We propose MoE-F -- a formalised mechanism for combining $N$ pre-trained
expert Large Language Models (LLMs) in online time-series prediction tasks by
adaptively forecasting the best weighting of LLM predictions at every time
step. Our mechanism leverages the conditional information in each expert's
running performance to forecast the best combination of LLMs for predicting the
time series in its next step. Diverging from static (learned) Mixture of
Experts (MoE) methods, MoE-F employs time-adaptive stochastic filtering
techniques to combine experts. By framing the expert selection problem as a
finite state-space, continuous-time Hidden Markov model (HMM), we can leverage
the Wohman-Shiryaev filter.

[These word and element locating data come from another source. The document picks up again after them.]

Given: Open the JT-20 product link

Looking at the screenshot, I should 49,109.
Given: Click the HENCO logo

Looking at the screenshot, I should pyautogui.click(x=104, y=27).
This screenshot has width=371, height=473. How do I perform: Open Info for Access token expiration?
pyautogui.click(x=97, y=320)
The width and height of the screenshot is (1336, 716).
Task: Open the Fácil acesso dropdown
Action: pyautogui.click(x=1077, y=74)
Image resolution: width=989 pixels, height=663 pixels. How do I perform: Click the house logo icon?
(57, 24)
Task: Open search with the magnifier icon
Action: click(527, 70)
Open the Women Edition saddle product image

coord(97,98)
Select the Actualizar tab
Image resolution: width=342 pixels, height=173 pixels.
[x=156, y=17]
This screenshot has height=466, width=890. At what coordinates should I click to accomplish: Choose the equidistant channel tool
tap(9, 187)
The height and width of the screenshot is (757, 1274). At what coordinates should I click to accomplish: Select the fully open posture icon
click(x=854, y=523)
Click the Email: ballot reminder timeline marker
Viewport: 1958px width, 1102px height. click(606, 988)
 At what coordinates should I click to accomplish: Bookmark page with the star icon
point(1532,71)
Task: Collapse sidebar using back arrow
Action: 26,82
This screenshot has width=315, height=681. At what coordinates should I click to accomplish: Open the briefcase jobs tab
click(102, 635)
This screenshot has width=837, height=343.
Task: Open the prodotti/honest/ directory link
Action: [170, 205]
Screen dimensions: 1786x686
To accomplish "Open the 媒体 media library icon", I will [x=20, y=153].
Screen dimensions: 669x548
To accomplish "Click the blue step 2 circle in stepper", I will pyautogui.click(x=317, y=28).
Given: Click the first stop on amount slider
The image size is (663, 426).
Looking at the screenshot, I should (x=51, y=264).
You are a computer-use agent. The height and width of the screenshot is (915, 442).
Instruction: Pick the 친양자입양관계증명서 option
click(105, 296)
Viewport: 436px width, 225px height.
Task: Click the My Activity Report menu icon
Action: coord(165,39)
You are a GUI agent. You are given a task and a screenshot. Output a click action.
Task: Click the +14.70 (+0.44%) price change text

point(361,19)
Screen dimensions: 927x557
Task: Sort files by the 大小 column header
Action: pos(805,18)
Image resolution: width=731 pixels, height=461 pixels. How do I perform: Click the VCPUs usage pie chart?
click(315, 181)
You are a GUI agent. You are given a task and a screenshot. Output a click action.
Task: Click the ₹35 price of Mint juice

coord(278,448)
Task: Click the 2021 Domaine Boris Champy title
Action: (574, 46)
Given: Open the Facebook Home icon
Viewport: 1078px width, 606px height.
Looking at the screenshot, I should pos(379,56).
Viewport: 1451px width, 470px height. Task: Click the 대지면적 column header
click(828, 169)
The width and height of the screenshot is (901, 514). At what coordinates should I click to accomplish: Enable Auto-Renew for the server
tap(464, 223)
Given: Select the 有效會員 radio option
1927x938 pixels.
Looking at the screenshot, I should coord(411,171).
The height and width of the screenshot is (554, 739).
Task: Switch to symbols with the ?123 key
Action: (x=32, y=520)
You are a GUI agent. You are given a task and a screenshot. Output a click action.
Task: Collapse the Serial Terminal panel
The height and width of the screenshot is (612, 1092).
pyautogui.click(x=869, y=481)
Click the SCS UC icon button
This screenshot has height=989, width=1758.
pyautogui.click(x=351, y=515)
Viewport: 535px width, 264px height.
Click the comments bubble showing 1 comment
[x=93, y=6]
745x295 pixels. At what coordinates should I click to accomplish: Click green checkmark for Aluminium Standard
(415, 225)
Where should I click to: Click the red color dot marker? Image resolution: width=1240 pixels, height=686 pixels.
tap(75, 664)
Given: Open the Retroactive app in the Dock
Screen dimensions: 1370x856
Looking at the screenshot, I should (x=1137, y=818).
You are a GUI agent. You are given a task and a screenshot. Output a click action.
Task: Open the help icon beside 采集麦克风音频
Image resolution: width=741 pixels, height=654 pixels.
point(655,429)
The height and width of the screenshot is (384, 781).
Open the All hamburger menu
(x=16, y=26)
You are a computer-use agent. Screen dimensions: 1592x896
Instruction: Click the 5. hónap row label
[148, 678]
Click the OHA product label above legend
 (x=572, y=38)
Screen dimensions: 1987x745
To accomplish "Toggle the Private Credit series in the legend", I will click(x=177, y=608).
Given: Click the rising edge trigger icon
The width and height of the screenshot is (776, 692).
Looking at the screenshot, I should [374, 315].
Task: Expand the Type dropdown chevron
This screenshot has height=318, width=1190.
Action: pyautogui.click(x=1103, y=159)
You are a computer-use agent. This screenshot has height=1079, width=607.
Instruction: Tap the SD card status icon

Our approach first constructs $N$ parallel filters
corresponding to each of the $N$ individual LLMs. Each filter proposes its best
combination of LLMs, given the information that they have access to.
Subsequently, the $N$ filter outputs are aggregated to optimize a lower bound
for the loss of the aggregated LLMs, which can be optimized in closed-form,
thus generating our ensemble predictor. Our contributions here are: (I) the
MoE-F algorithm -- deployable as a plug-and-play filtering harness, (II)
theoretical optimality guarantees of the proposed filtering-based gating
algorithm, and (III) empirical evaluation and ablative results using state of
the art foundational and MoE LLMs on a real-world Financial Market Movement
task where MoE-F attains a remarkable 17% absolute and 48.5% relative F1
measure improvement over the next best performing individual LLM expert.

提出了 MoE-F 机制，用于在在线时间序列预测任务中结合 N 个预训练的大型语言模型 (LLMs)，通过自适应性地预测在每个时间步骤中 LLMs 预测的最佳加权。通过利用每个专家的运行表现中的条件信息，我们的机制可以预测最佳的 LLMs 组合以预测时间序列的下一个步骤。通过将专家选择问题构建为有限状态空间、连续时间的隐马尔可夫模型 (HMM)，我们可以利用 Wohman-Shiryaev 滤波器。我们的方法首先构建了 N 个并行滤波器，分别对应于 N 个单独的 LLMs。每个滤波器根据其拥有的信息提出其最佳的 LLMs 组合。随后，将 N 个滤波器的输出聚合以优化聚合 LLMs 的损失下界，可以通过闭合形式进行优化，从而生成我们的集成预测器。本文贡献包括：(I) MoE-F 算法 - 可作为即插即用的滤波器框架使用；(II) 提出的基于滤波的门控算法的理论最优性保证；(III) 使用最先进的基础和 MoE LLMs 在真实世界的金融市场动态预测任务上进行的实证评估和分析结果，其中 MoE-F 相对于表现最好的单个 LLM 专家获得了显著的 17% 的绝对值和 48.5% 的相对 F1 度量改进。